What is needed =>
Every line between the one containing "Viewport: 1920px width, 1080px" and the last line of the data, both included, is to be set down exactly, and pictures are to be omitted.
#### Task data
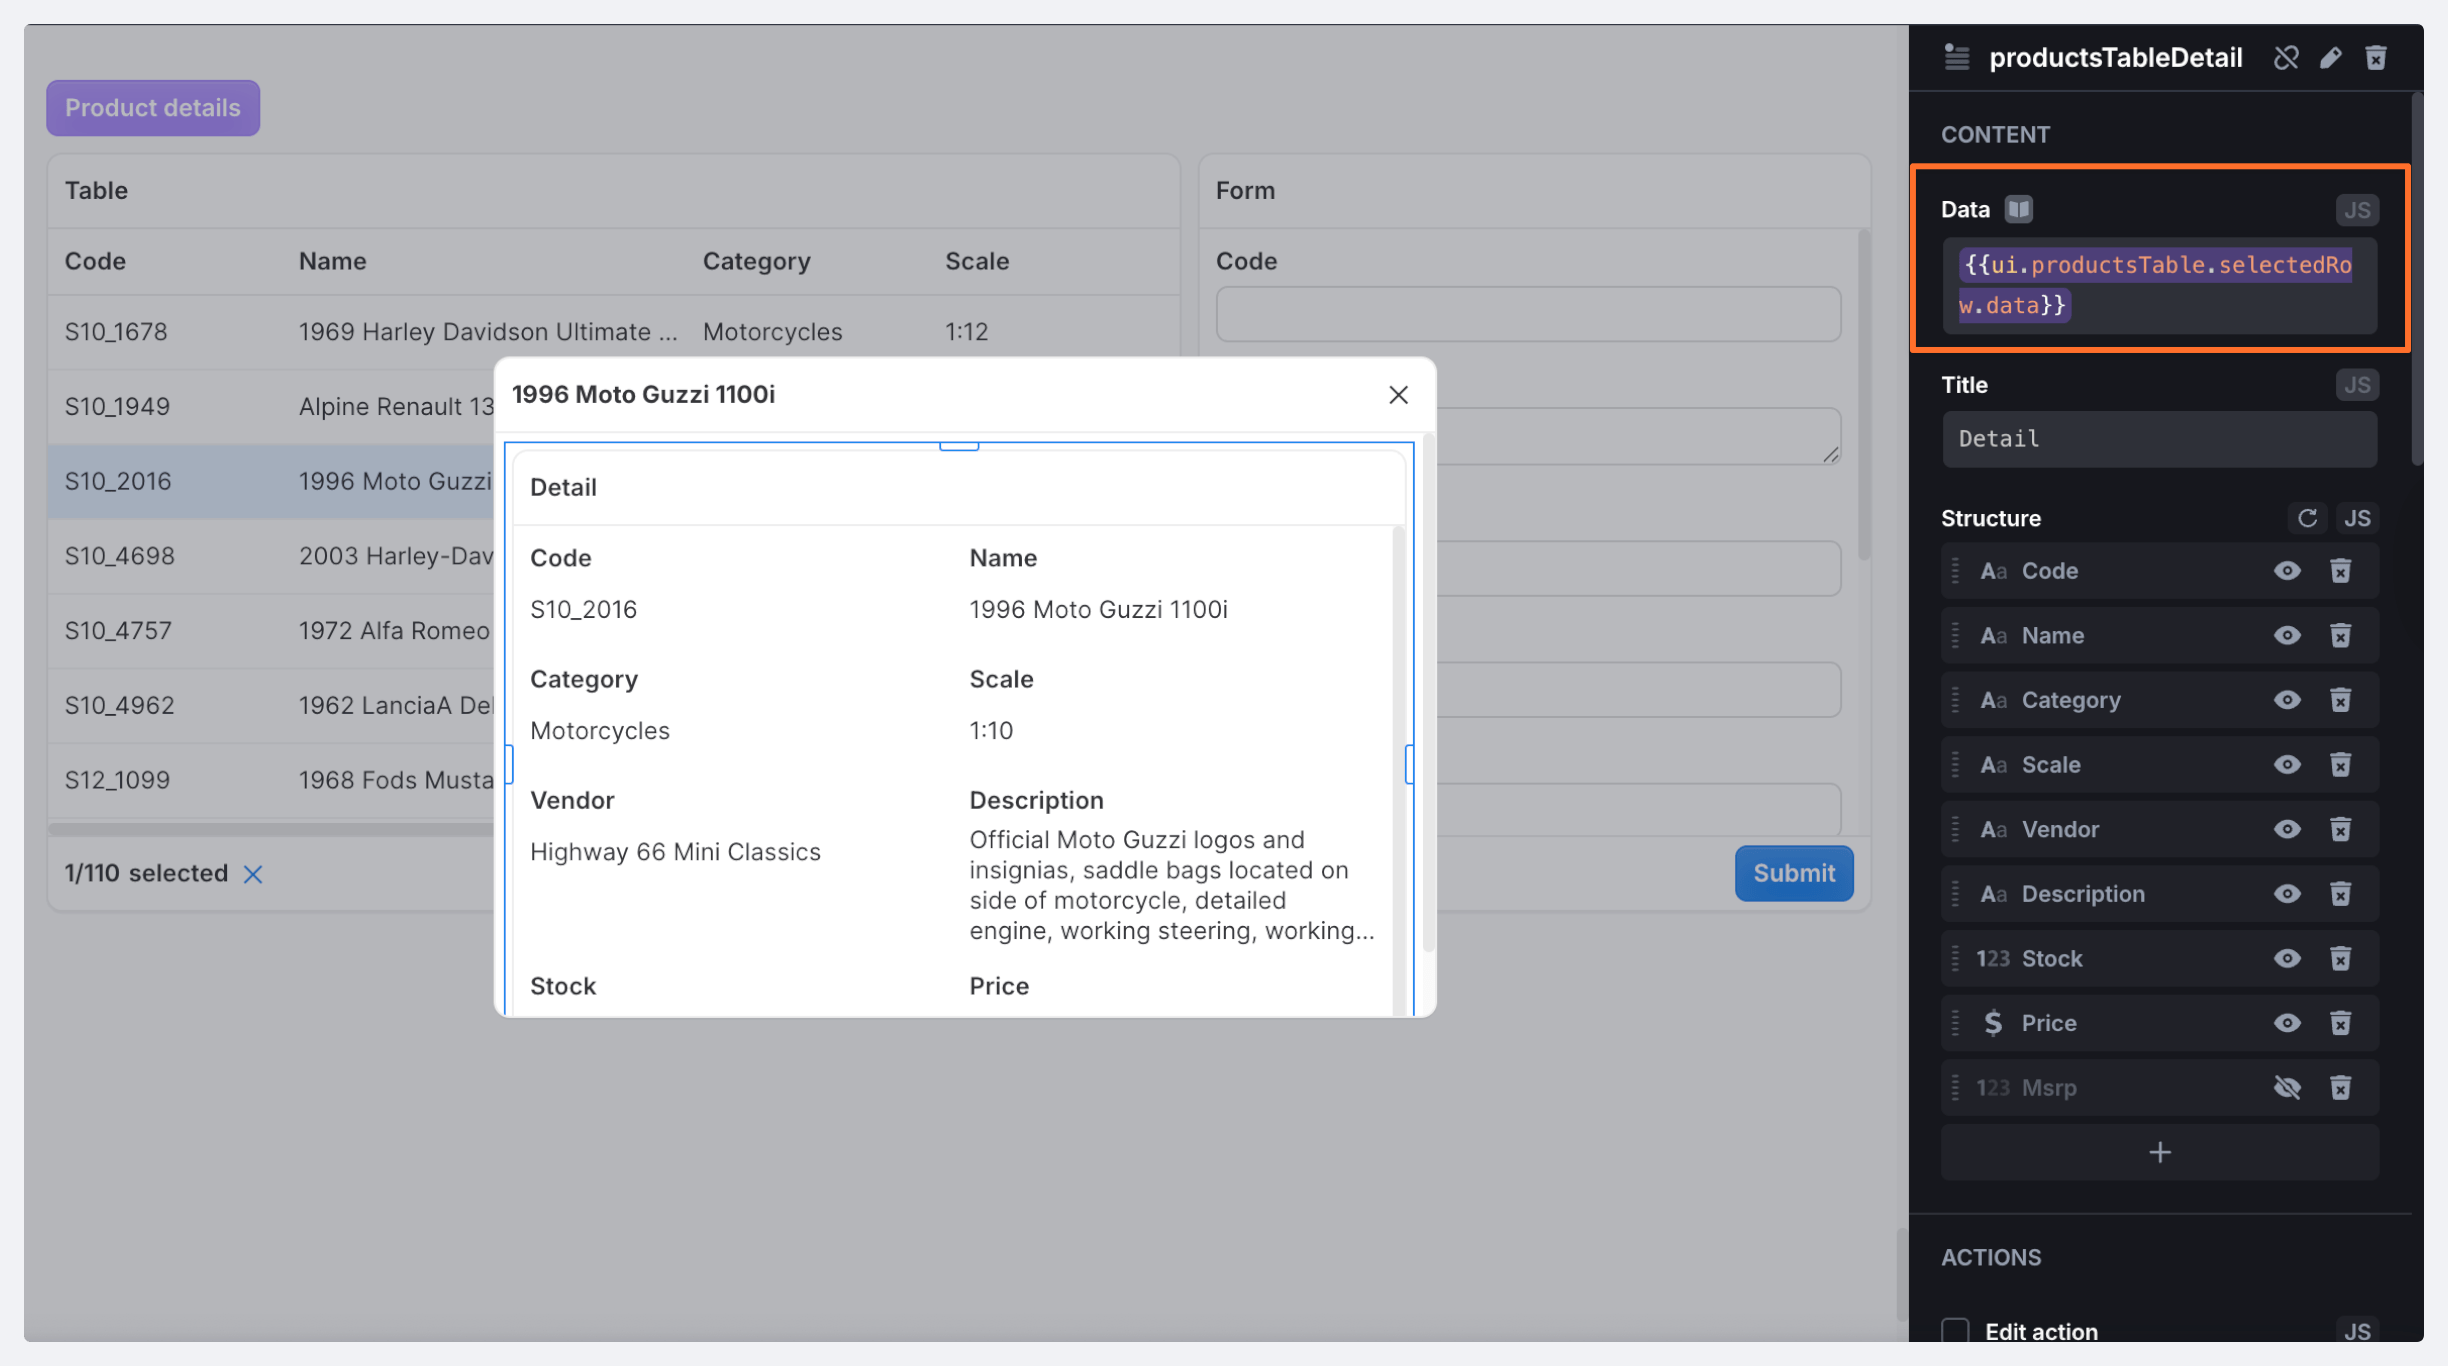
Task: Show the hidden Msrp field
Action: tap(2287, 1087)
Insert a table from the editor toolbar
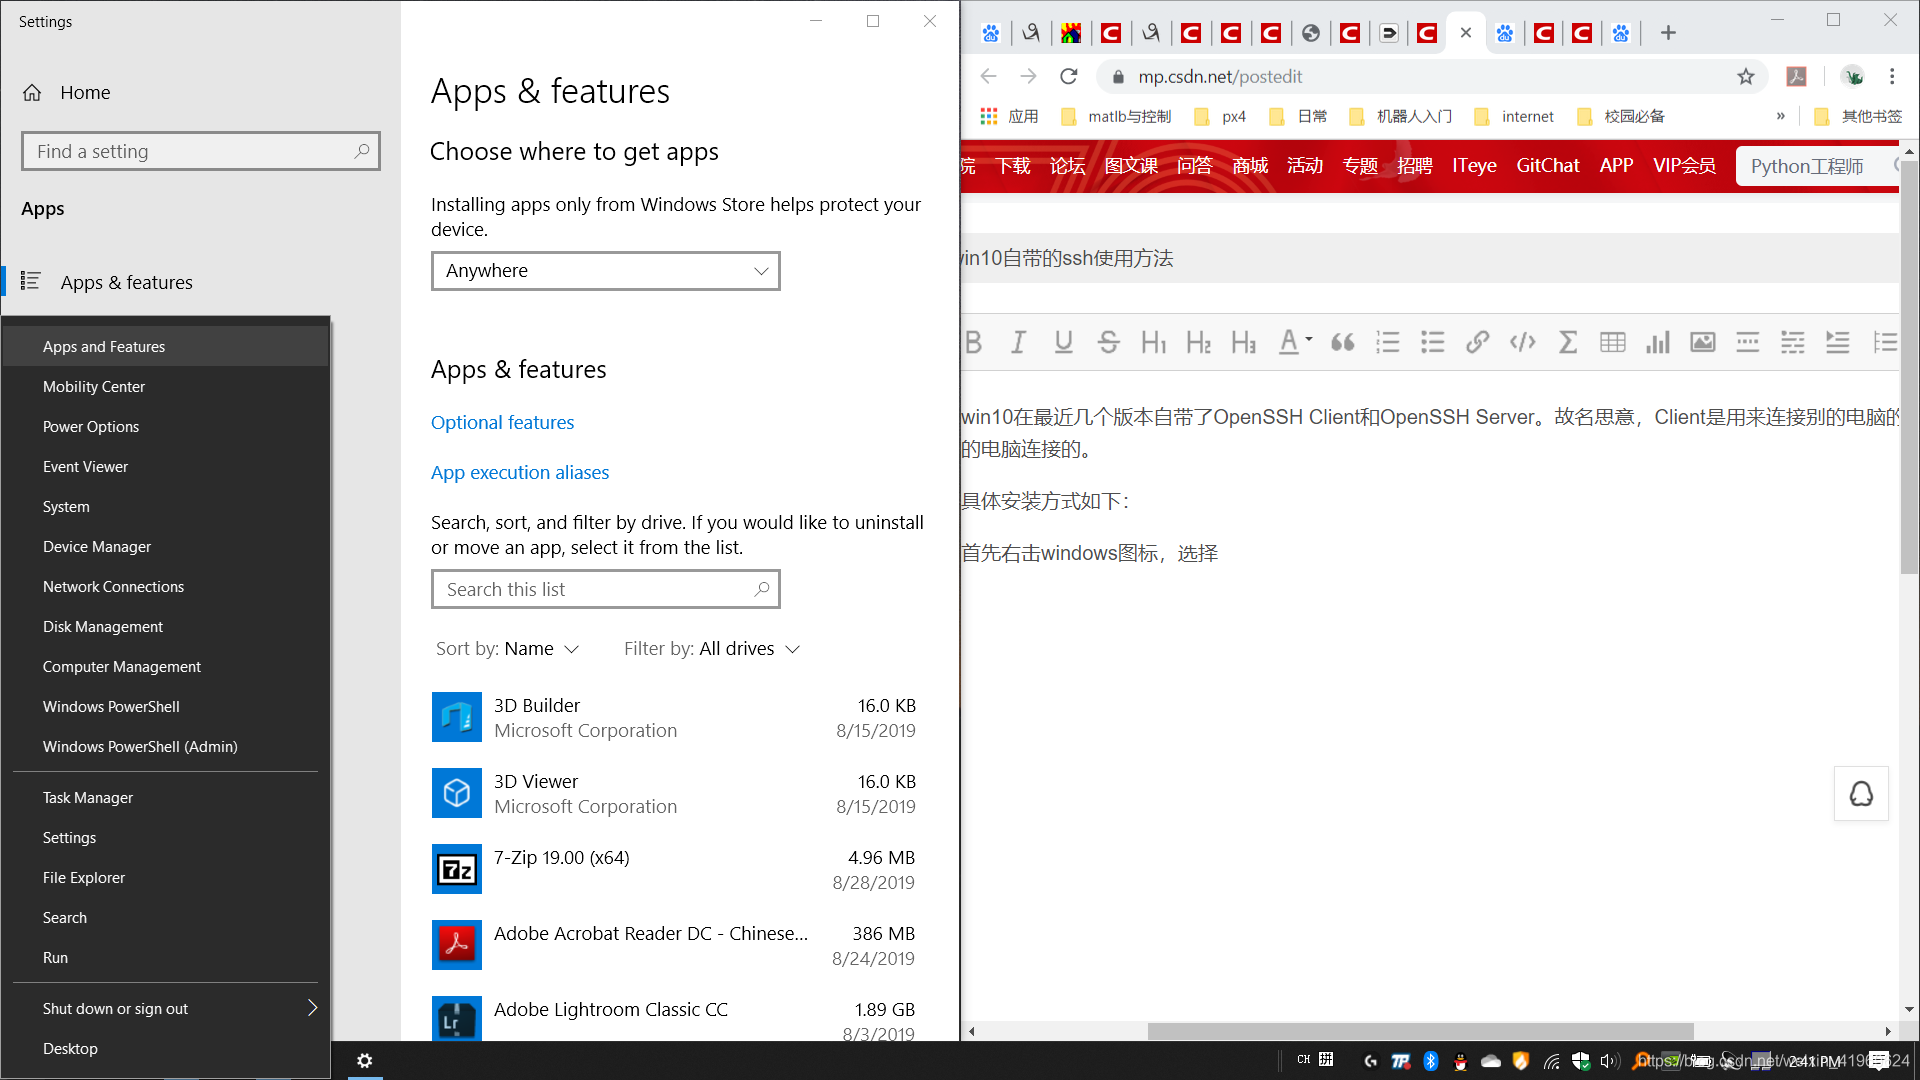 point(1612,342)
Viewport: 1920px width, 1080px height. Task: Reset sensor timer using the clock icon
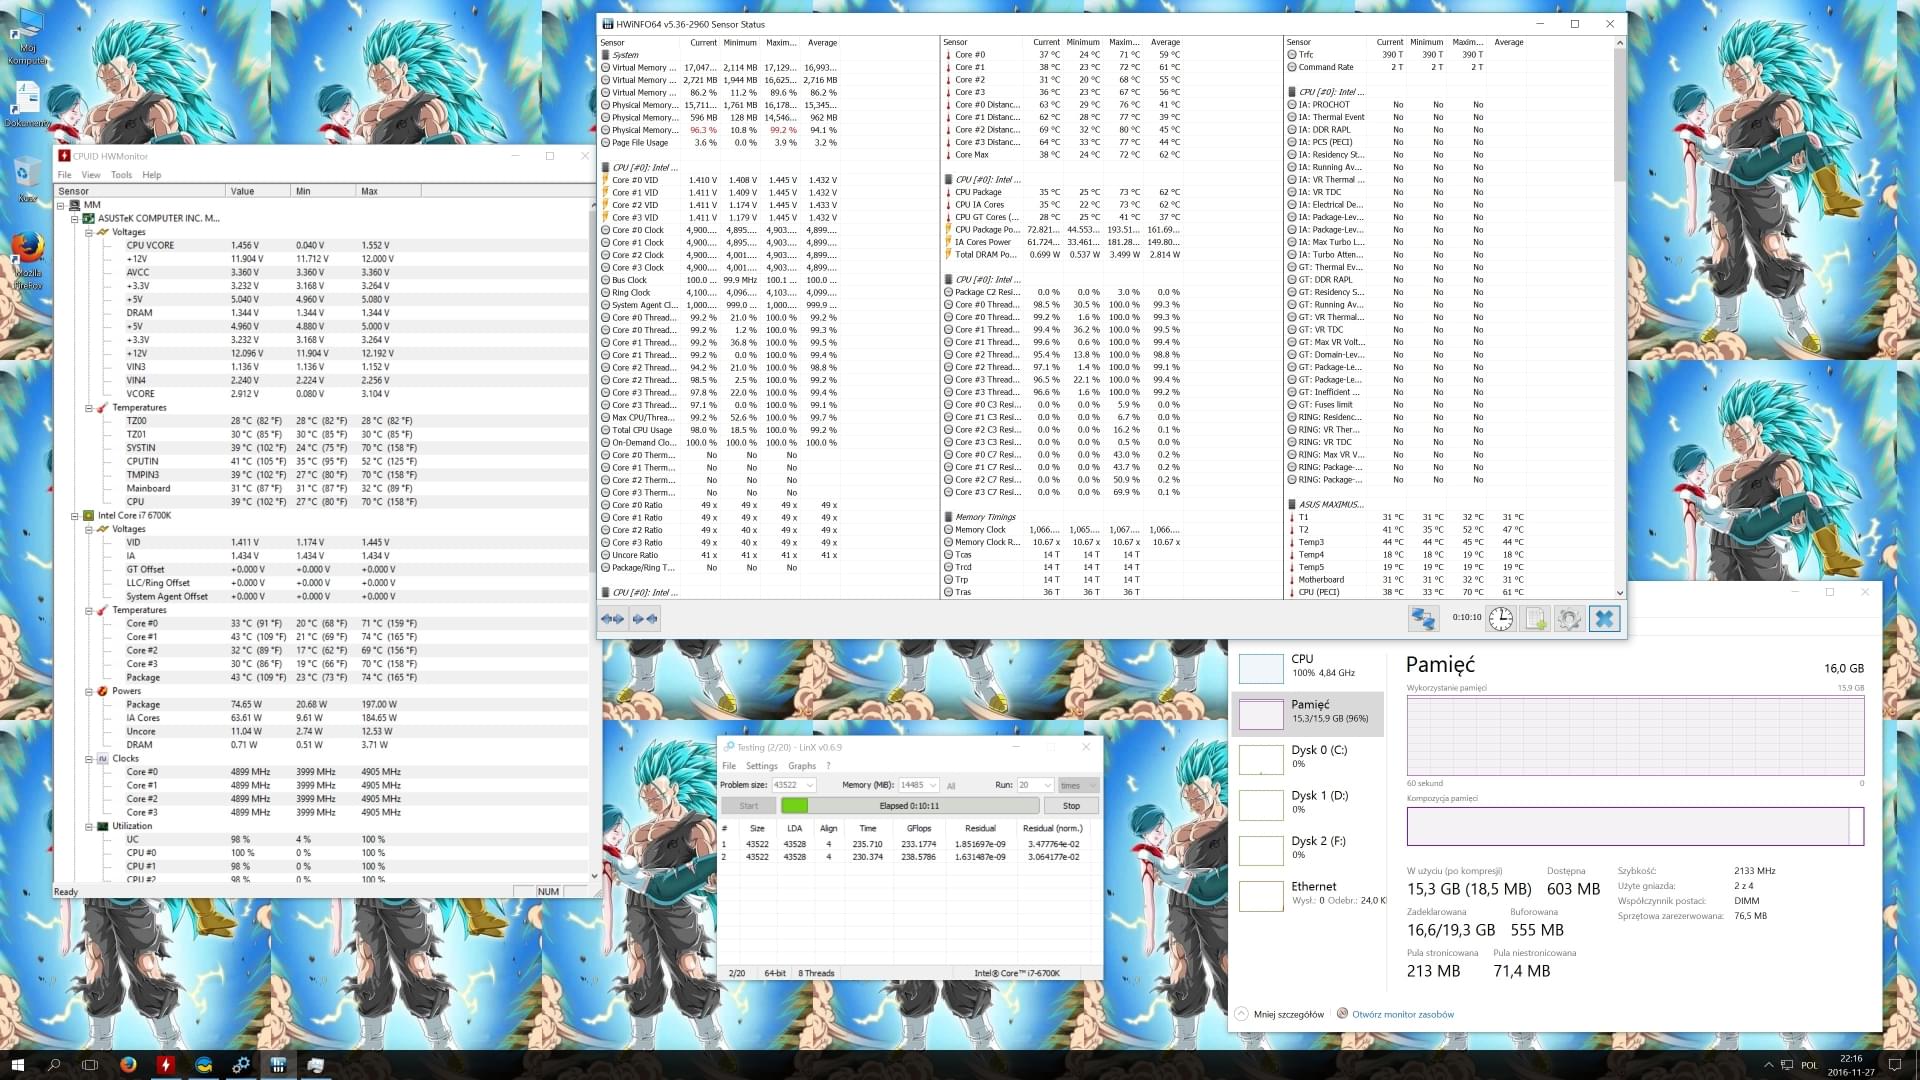pos(1500,618)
########
Answer box =>
Viewport: 1920px width, 1080px height. Task: Reset sensor timer using the clock icon
pos(1500,618)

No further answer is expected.